#### [Document passage]

Spoiler alert: Spy - stop reading here because I am going to talk about "The Middle Place"
I just finished reading The Middle Place by Kelly Corrigan. I originally heard of her book after seeing her "Transcending" video that was making the email rounds (you can see it by clicking on "The Middle Place" link). Anyway, the Transcending essay was wonderful and so I too had to pass it along. One of our book club members then decided to chose this book for our March meeting.
I loved this book! I felt as though she were sometimes writing about bits of my life because she captured a lot of the feelings I had so exactly. Like when I was called back for a second mammogram and then having to have a biopsy. Unlike Kelly, mine came back clear. But that short time, for those long excrutiating days waiting for the call, I felt that way too. And how she felt about her dad getting cancer and what needed to be done to treat him and trying to be so involved when you are a million miles away.
And finally, feeling as though she were not quite a grown up, even though she had a husband, a house and children. That is me! I think I liked that my parents still treated me like their daughter who needed them because it made me feel safe and secure and like nothing bad would happen or go wrong.
I cried and laughed my way through this book. I worry a bit about discussing it at book club because I feel that somehow I will not be able to precisely express my feelings about the book. I feel a little selfish about it right now. Like I want to guard the feelings and thoughts I have about the book but at the same time I want everyone I know to read it! I am sure that every woman, because she is a daughter, mother or wife, will somehow relate to parts of this book.

#### [Exercise description]
Copy the book review from "And finally, feeling" to "of this book.", changing "grown up" to "adult".

#### [Given information]
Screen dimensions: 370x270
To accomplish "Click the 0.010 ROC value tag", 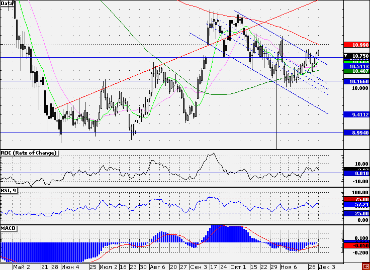I will point(355,174).
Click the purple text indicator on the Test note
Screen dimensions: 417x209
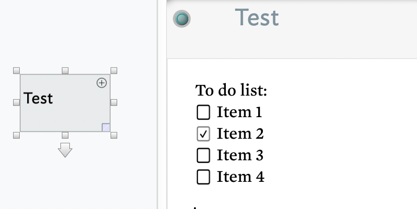click(x=106, y=127)
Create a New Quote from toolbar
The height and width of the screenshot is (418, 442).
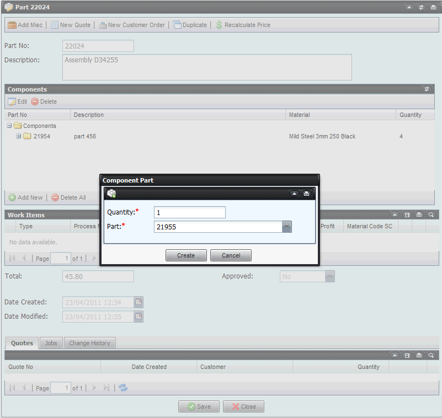[71, 25]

#### [Result for this exercise]
And finally, feeling as though she were not quite a adult, even though she had a husband, a house and children. That is me! I think I liked that my parents still treated me like their daughter who needed them because it made me feel safe and secure and like nothing bad would happen or go wrong.
I cried and laughed my way through this book. I worry a bit about discussing it at book club because I feel that somehow I will not be able to precisely express my feelings about the book. I feel a little selfish about it right now. Like I want to guard the feelings and thoughts I have about the book but at the same time I want everyone I know to read it! I am sure that every woman, because she is a daughter, mother or wife, will somehow relate to parts of this book.